The easy way is to return it and get a refund, then buy something from the HCL:
LinuxQuestions.org HCL - Network Cards


----------



## geosman

*Re: Which driver for EDUP EP-N8508*

Thanks for looking that up. Feeling stupid here for not having done so. Was following trail of how to configure rc.inet1.conf and wpa.supplicant files so that the network could be brought up. Now have to see why I don't have rtl8192cu. there are 88_92_cu drivers for Windows thus the potential for ndiswrapper maybe??
Haven't found HCLs of recent vintage when needed of late. Or those on the list are not available locally. I keep getting screwed ordering via internet.
Will check UR URL thanks again big.


----------



## hal8000

*Re: Which driver for EDUP EP-N8508*

What kernel is on your system?
The module is available with kernel 3.11 and possibly earlier.
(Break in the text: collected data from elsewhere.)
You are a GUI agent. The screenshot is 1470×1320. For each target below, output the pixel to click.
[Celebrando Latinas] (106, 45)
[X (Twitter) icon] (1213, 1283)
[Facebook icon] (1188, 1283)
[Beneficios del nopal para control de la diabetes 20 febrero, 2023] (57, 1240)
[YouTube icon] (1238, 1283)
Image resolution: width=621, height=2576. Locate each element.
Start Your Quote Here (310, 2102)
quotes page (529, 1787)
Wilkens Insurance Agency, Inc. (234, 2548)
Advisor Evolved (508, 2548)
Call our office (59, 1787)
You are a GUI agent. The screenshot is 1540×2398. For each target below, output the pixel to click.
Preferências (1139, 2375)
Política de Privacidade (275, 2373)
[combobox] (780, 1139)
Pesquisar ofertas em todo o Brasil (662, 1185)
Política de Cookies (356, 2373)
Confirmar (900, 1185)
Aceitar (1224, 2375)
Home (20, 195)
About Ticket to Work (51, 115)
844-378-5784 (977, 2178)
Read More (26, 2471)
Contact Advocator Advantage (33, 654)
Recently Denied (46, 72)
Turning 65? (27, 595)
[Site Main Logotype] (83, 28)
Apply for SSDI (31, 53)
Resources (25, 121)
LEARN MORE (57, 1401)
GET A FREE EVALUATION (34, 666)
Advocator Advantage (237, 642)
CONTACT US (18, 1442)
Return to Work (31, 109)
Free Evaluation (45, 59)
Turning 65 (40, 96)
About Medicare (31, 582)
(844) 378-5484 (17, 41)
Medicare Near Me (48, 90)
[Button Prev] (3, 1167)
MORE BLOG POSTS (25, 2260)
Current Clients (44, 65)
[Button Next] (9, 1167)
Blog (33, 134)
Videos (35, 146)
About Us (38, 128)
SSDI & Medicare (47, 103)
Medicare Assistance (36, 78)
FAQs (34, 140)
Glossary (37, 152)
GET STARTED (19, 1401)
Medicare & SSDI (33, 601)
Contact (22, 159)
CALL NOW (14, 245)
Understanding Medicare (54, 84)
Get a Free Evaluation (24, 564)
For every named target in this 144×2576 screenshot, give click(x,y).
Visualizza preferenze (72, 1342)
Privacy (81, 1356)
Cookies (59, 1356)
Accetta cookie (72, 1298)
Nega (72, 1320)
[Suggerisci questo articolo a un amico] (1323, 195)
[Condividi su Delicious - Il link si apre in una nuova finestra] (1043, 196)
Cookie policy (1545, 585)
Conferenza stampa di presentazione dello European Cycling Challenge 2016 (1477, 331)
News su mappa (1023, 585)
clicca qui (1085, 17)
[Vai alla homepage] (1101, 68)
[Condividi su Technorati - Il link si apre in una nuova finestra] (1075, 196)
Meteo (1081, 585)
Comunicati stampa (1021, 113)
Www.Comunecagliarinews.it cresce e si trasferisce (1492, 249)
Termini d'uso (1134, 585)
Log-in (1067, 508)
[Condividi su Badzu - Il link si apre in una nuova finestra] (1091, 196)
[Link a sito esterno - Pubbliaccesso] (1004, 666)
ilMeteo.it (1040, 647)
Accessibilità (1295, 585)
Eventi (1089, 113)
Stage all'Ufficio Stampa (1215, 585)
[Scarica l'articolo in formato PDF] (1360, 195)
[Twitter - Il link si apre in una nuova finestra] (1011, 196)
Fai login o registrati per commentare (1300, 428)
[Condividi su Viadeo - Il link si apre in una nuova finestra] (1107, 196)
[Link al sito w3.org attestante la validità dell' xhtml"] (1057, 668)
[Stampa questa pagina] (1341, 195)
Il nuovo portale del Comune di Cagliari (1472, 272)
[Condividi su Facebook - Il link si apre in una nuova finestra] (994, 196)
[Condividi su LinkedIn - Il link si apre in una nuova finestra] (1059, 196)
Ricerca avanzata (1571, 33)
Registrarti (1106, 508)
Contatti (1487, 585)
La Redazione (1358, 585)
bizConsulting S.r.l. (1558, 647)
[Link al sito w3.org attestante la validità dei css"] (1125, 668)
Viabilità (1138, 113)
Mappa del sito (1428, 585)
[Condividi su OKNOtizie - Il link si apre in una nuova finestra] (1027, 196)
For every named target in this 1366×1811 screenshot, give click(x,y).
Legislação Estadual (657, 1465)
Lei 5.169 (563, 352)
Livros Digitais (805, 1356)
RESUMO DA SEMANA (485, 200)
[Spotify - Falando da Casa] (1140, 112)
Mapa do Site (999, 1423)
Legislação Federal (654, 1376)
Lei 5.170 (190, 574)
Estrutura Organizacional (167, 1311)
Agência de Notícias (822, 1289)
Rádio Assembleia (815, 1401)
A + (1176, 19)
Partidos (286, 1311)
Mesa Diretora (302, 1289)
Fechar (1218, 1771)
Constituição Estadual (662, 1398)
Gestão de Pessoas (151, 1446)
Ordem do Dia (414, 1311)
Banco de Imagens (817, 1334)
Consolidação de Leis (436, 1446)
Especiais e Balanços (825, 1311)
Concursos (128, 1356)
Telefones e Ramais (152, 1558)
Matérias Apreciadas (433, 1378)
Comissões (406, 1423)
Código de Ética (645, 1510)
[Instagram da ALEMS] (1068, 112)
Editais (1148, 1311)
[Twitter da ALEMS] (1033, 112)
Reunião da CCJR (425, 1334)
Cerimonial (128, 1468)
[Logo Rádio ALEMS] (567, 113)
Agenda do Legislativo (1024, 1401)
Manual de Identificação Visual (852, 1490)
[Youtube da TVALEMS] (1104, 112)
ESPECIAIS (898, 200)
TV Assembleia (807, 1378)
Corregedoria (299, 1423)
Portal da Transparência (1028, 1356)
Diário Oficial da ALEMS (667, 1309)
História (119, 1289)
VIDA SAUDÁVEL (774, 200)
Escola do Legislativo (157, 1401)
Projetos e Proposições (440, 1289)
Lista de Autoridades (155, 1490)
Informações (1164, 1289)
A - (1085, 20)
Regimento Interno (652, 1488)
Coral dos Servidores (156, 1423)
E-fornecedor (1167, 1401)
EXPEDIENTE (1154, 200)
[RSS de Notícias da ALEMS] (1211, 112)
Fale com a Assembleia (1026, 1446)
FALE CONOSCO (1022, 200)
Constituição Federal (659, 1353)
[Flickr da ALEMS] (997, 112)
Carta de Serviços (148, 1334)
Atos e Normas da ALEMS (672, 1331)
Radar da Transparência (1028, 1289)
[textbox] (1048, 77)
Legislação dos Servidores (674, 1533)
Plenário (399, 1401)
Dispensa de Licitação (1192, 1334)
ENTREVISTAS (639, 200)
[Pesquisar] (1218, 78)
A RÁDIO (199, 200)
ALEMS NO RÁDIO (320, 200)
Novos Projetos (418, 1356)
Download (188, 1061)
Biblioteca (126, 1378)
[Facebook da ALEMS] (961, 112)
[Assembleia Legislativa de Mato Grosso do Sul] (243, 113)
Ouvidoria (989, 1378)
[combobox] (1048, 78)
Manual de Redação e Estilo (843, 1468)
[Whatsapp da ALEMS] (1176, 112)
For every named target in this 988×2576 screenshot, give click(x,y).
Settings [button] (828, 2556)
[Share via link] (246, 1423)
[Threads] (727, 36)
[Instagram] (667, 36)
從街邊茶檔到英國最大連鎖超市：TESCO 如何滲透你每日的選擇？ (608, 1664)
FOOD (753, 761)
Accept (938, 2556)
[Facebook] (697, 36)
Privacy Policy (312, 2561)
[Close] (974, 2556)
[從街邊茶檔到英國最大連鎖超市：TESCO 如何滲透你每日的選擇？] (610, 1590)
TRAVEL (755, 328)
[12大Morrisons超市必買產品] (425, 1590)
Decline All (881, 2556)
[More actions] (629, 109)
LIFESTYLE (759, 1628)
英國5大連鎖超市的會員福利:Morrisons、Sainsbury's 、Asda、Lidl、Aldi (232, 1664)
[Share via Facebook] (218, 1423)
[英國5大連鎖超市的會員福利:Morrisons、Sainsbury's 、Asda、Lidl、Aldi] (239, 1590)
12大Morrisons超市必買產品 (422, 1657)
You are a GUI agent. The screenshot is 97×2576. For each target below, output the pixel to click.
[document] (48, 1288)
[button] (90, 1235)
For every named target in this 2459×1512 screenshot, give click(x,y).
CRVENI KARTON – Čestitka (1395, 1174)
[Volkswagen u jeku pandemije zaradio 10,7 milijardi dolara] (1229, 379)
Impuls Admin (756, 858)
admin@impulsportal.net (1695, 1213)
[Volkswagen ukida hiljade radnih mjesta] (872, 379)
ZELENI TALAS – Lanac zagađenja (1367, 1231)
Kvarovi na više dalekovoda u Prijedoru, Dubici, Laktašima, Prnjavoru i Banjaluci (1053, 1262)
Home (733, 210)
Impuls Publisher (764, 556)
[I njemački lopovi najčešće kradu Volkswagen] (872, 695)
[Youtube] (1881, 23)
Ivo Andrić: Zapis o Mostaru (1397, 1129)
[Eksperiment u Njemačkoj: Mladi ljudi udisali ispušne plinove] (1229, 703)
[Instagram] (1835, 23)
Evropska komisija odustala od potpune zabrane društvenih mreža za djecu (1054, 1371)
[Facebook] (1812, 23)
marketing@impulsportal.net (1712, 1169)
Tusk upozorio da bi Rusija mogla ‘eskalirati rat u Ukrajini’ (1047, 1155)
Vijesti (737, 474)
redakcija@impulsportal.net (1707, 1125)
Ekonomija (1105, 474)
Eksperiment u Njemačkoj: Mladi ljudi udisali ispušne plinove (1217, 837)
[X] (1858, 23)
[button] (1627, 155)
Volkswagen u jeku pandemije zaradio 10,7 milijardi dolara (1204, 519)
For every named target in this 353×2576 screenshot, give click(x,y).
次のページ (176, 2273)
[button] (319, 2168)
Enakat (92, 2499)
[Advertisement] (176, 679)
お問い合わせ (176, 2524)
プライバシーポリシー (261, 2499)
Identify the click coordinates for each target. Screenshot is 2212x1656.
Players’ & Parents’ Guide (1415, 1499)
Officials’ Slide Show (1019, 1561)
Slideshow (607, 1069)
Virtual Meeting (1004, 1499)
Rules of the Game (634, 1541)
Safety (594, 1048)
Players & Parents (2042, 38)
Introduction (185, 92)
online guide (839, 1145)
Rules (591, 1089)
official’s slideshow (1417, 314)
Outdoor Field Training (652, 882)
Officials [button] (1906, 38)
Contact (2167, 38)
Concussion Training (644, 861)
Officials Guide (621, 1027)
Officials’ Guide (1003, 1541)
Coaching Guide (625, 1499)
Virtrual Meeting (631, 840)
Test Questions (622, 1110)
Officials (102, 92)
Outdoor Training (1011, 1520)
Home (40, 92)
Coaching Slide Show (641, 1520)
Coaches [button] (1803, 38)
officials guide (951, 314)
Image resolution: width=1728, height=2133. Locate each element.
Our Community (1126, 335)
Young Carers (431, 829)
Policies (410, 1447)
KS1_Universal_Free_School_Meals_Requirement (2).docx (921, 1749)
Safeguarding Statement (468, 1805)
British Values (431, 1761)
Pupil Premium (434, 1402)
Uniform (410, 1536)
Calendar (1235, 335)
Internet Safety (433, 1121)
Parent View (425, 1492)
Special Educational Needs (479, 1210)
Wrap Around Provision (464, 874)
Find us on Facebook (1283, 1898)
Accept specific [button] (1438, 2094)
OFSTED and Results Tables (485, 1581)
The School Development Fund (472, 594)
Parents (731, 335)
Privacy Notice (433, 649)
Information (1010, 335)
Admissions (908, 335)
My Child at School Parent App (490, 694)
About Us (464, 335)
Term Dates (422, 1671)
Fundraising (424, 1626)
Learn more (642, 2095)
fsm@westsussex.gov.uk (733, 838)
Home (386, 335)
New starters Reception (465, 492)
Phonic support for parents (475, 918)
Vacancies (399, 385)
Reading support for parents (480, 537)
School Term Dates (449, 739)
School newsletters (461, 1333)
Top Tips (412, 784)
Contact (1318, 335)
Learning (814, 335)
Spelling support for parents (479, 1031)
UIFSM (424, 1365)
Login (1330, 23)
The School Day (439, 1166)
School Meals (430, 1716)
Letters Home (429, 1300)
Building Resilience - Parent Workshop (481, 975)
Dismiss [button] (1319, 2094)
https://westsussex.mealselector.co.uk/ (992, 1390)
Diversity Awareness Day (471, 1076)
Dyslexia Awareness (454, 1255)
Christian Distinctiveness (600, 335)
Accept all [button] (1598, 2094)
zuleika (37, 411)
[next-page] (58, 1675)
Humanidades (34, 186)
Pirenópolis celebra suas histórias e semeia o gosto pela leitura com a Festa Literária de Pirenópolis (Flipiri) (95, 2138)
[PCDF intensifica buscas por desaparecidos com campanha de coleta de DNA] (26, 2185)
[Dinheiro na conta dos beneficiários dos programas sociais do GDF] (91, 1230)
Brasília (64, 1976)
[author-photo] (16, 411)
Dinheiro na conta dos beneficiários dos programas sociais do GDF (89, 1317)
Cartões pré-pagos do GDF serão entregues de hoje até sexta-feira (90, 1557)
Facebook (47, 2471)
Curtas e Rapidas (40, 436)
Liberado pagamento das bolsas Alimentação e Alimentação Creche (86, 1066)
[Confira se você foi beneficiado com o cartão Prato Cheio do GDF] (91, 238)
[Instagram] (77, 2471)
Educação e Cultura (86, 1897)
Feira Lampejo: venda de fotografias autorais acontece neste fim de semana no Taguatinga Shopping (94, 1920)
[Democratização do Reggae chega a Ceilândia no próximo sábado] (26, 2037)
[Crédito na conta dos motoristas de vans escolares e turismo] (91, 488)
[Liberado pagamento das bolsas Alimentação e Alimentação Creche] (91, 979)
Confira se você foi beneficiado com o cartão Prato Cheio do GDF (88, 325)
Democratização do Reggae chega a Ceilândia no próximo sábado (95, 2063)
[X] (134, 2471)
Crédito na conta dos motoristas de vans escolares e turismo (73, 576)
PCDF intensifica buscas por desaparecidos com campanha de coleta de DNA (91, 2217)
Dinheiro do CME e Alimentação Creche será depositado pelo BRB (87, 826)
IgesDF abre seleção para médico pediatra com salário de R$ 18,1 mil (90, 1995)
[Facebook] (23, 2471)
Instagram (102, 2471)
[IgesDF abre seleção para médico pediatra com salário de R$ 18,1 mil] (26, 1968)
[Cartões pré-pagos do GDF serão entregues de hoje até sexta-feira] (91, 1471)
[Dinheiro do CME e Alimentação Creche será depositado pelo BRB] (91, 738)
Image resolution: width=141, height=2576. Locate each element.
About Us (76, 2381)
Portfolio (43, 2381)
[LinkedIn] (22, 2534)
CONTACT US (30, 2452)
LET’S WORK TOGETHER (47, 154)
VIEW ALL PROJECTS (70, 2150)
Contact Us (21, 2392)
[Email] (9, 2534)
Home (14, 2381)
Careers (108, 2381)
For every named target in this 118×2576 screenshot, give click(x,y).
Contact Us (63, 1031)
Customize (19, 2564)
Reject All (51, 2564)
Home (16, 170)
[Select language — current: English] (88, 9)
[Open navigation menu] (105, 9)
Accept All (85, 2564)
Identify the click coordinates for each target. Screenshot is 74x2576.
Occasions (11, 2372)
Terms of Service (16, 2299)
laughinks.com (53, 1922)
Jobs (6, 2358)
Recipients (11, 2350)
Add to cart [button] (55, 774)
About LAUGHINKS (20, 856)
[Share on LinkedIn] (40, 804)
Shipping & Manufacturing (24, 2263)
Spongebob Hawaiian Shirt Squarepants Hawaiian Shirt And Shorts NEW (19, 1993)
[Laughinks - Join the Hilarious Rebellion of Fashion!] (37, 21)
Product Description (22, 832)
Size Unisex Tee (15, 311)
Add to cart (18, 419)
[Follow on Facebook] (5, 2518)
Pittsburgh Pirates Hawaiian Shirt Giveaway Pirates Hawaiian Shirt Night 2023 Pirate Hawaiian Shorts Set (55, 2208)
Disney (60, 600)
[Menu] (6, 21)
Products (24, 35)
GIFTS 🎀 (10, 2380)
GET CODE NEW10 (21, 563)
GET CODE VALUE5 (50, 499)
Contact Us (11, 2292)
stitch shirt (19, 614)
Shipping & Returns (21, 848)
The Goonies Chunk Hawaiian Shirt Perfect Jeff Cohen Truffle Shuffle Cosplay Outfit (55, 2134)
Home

Post output of uname -a

uname -a
Linux orac 3.11.0-12-generic #19-Ubuntu SMP Wed Oct 9 16:12:00 UTC 2013 i686 i686 i686 GNU/Linux


----------



## geosman

*Re: Which driver for EDUP EP-N8508*

Now running on 2.6.37 which is between Realtek's 2.6.18 and 3.9 that was on their website when I downloaded rtl8188C_8192C... Where did U see 3.11?
uname -a ---> Linux polaris 2.6.37.6-smp #2 SMP Sat Apr 9 23:39:07 CDT 2011 i686 AMD Athlon(tm) XP 2200+ AuthenticAMD GNU/Linux
Its past due for 14.1.
Now I gotta 'member how to install driver. Any quick hints?
While I got UR eye, 1) what do U think of using thumb drives in lieu of HD? and 2) how do I put "SOLVED" on posts when they have been? Couldn't find it in offerings I looked thru.


----------



## hal8000

*Re: Which driver for EDUP EP-N8508*



geosman said:


> Now running on 2.6.37 which is between Realtek's 2.6.18 and 3.9 that was on their website when I downloaded rtl8188C_8192C... Where did U see 3.11?
> uname -a ---> Linux polaris 2.6.37.6-smp #2 SMP Sat Apr 9 23:39:07 CDT 2011 i686 AMD Athlon(tm) XP 2200+ AuthenticAMD GNU/Linux
> Its past due for 14.1.
> Now I gotta 'member how to install driver. Any quick hints?
> While I got UR eye, 1) what do U think of using thumb drives in lieu of HD? and 2) how do I put "SOLVED" on posts when they have been? Couldn't find it in offerings I looked thru.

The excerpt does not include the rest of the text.